Understanding this theory is crucial for anyone looking to market financial products in Australia. Whether it’s promoting a new green loan, a high-interest savings account, or a digital investment platform, each stage of the hierarchy presents unique hurdles and opportunities.
- Regulatory changes in 2025 (such as the expanded Consumer Data Right and new ASIC advertising guidelines) have placed greater responsibility on providers to ensure consumers move through the knowledge and conviction stages with accurate, accessible information.
- Consumer awareness is increasingly influenced by digital channels. ASIC’s 2025 Consumer Insights report highlights that 82% of Australians now encounter financial products first via social media or comparison websites, making initial awareness both easier to achieve and more competitive than ever.
- Trust and preference are shaped by brand reputation, transparency, and peer reviews. For example, the surge in ethical banking in 2025 has been driven by Australians’ growing preference for banks with clear sustainability credentials, as reported in the RIAA’s Responsible Investment Benchmark Report.
By mapping their marketing and communications to the Hierarchy-of-Effects stages, finance brands can more effectively nudge consumers from curiosity to conversion.
Real-World Example: Applying the Theory to a Solar Loan Campaign
Imagine a bank launching a new solar loan product in 2025, designed to help Australians finance rooftop solar installations. Here’s how the campaign could align with each stage:
- Awareness: Sponsored posts on sustainability blogs and Instagram stories introduce the solar loan concept.
- Knowledge: Detailed explainer videos and FAQs on the bank’s website break down eligibility, costs, and government rebates (such as the updated Small-scale Renewable Energy Scheme).
- Like: Testimonials from homeowners who’ve cut their power bills build emotional resonance.
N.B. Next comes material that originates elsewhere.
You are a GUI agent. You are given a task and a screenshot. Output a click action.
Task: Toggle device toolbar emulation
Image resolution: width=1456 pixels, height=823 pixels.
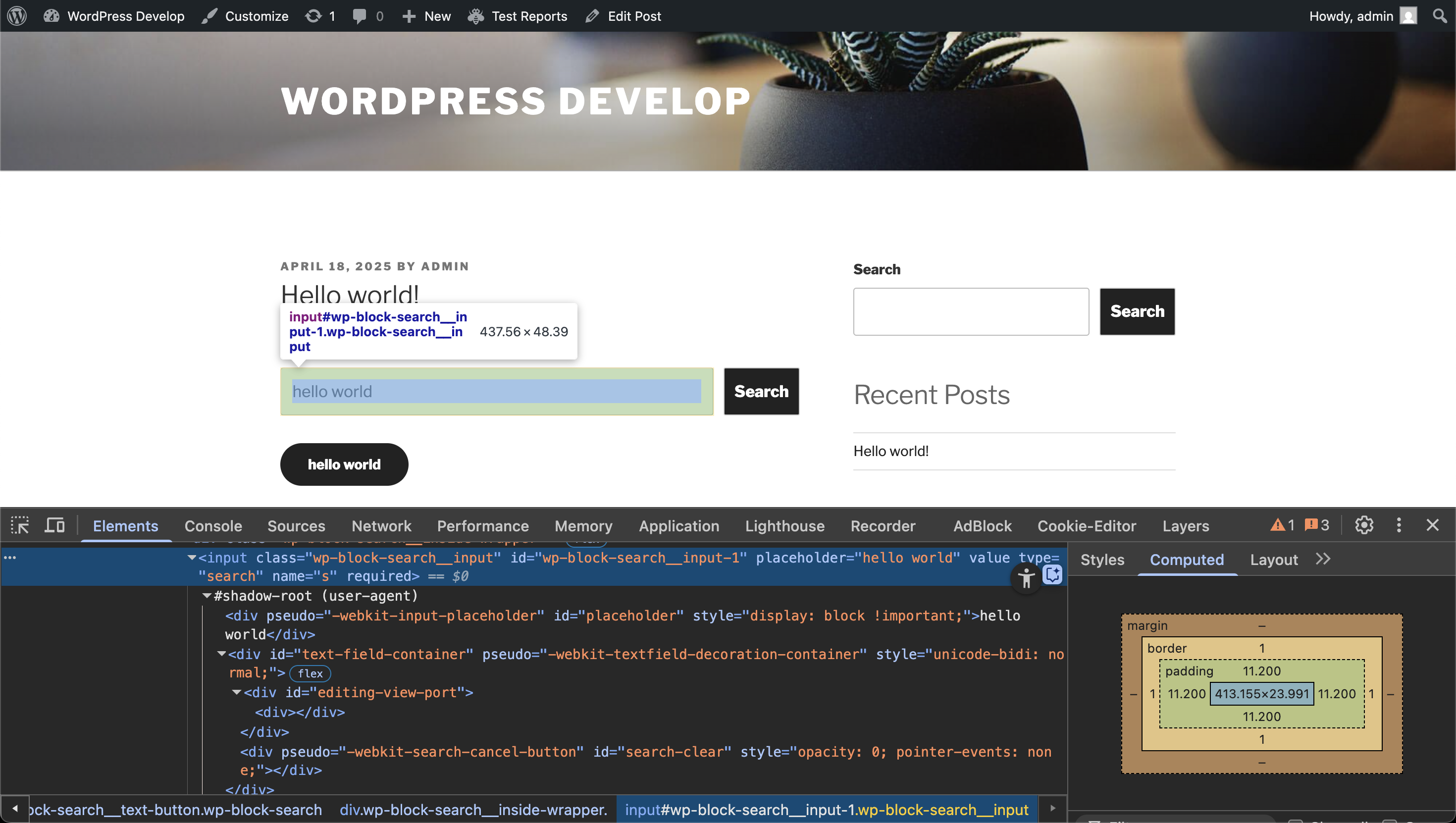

- Preference: Interactive calculators compare the solar loan’s savings with competitors, while highlighting green credentials.
- Conviction: Webinars and live chat support help resolve final doubts and clarify the application process.
- Purchase: A seamless online application allows customers to sign up on the spot, with instant pre-approval notifications.
This stepwise approach ensures no potential customer falls through the cracks—and that regulatory obligations for clear, factual communication are met at every stage.
Emerging Trends: Digital Nudges and Personalisation in 2025
The Hierarchy-of-Effects Theory is evolving alongside technology and consumer expectations. In 2025, Australian financial institutions are leveraging AI-powered chatbots, personalised email sequences, and dynamic website content to tailor messaging for each stage of the hierarchy. For instance:
- AI-driven retargeting delivers tailored content to users who visited a product page but didn’t complete an application, nudging them towards conviction and purchase.
- Personalised video explainers address common knowledge gaps and demystify complex financial products, fostering trust and preference.
- Regulatory technology (RegTech) ensures all communications remain compliant with the latest ASIC and ACCC guidelines, reducing the risk of misleading or incomplete information at the knowledge stage.
With more data at their fingertips, finance brands can now deliver the right message at the right moment—maximising their impact at every step of the consumer journey.
Conclusion: The Blueprint for Better Financial Marketing
The Hierarchy-of-Effects Theory isn’t just a relic of old-school advertising textbooks—it’s a practical blueprint for navigating the complex world of Australian finance in 2025. By understanding and respecting the stages every consumer passes through, financial institutions can craft smarter, more effective campaigns that resonate, inform, and convert. Whether you’re launching a fintech startup or revitalising a traditional bank’s product suite, mapping your customer journey to the hierarchy’s stages is a proven way to stand out and succeed.